**INSTRUCTION**
Could you recast the listing below, from the line containing "870x490 pixels. How" through the line containing "Go to Reports in the sidebar", as a Markdown table with the columns No. and Text, omitting any blank lines?

**DATASET ENTRIES**

============

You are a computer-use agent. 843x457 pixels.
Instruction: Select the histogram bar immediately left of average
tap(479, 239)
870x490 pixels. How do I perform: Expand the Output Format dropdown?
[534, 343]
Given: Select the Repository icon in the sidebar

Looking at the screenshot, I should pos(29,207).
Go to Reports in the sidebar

============

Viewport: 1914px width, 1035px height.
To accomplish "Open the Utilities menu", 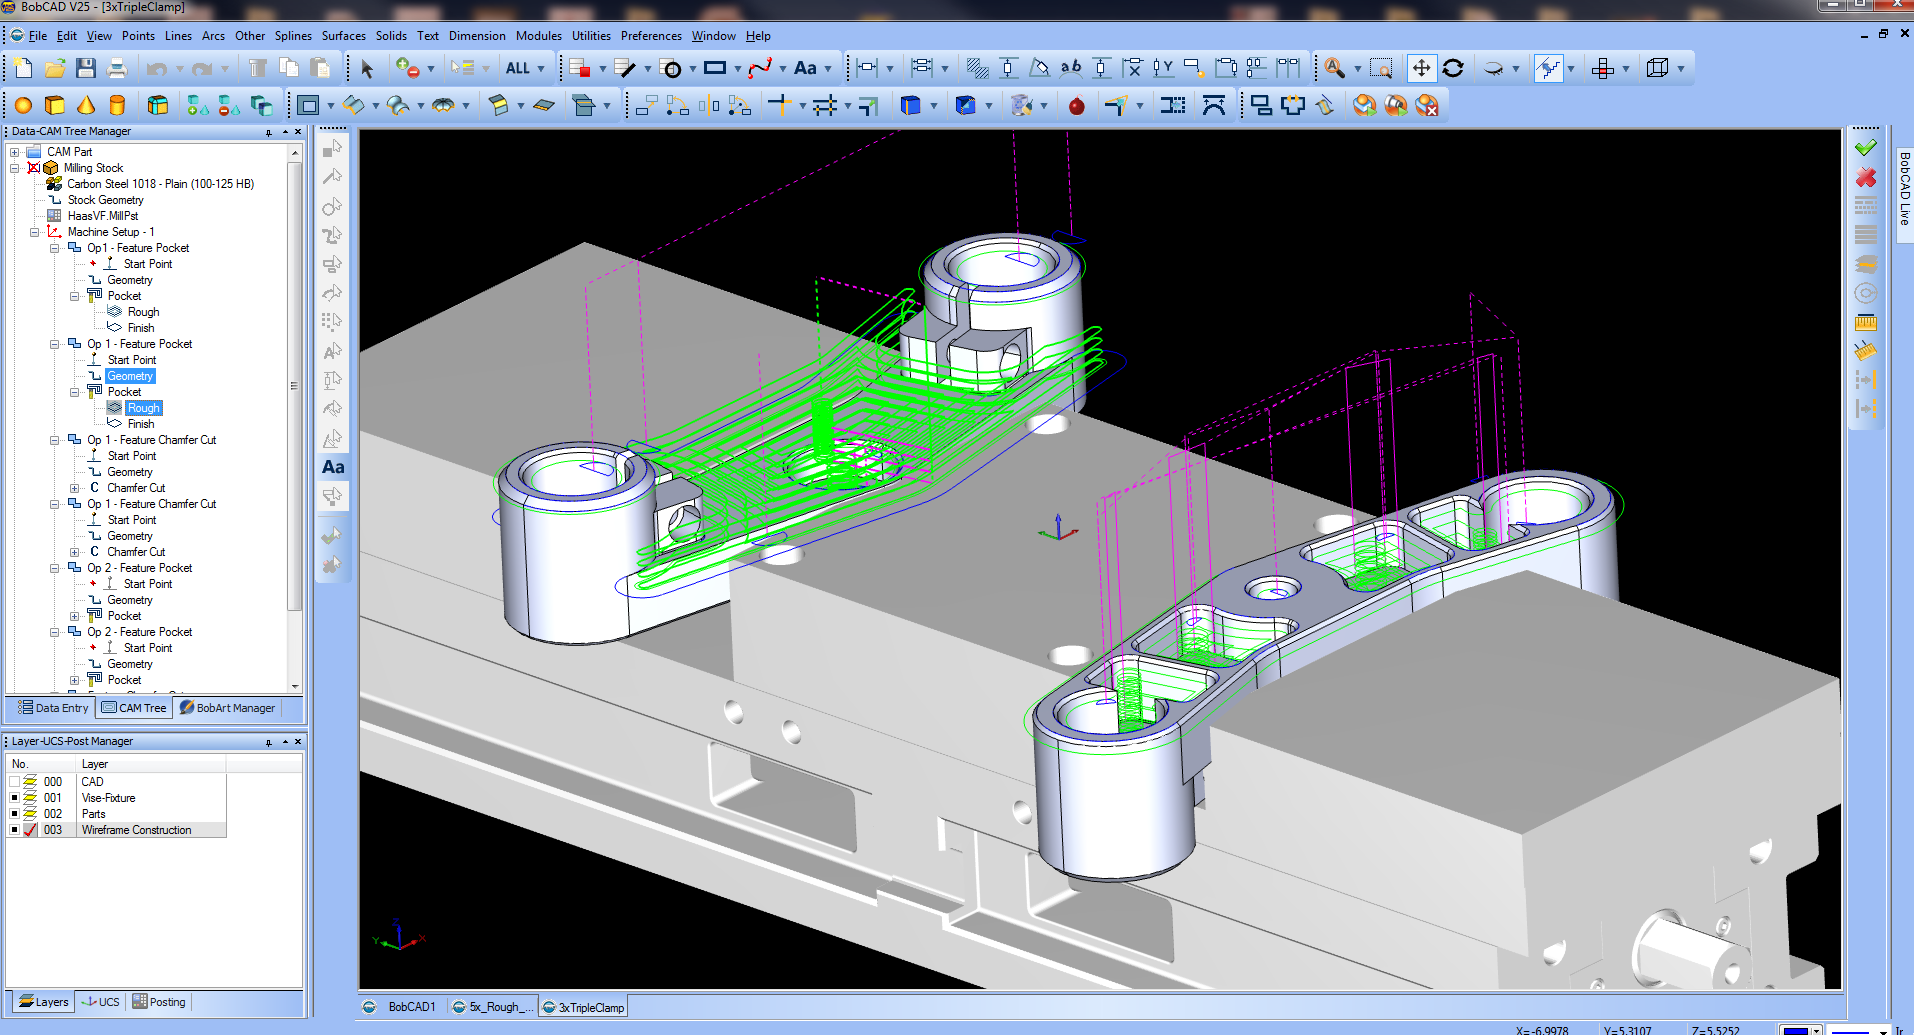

============

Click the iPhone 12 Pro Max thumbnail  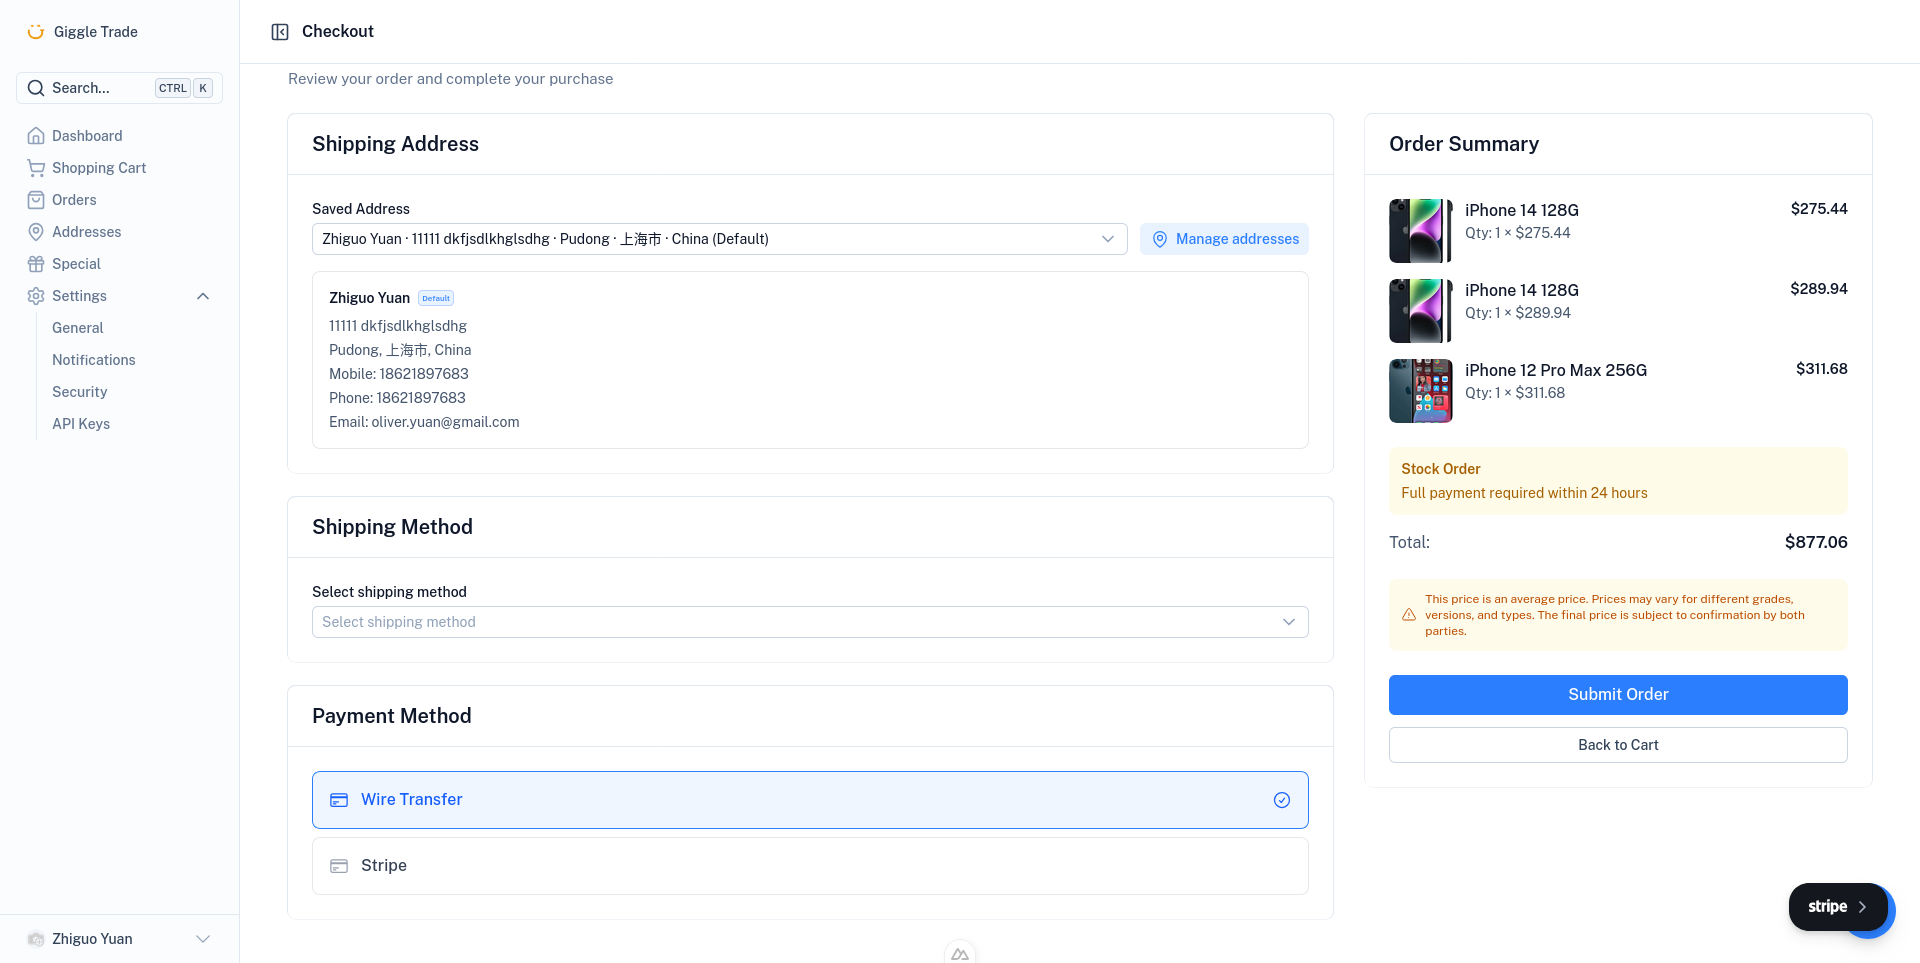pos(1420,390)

============

**EXERCISE OUTPUT**
| No. | Text |
|---|---|
| 1 | 870x490 pixels. How do I perform: Expand the Output Format dropdown? |
| 2 | [534, 343] |
| 3 | Given: Select the Repository icon in the sidebar |
| 4 | Looking at the screenshot, I should pos(29,207). |
| 5 | Go to Reports in the sidebar |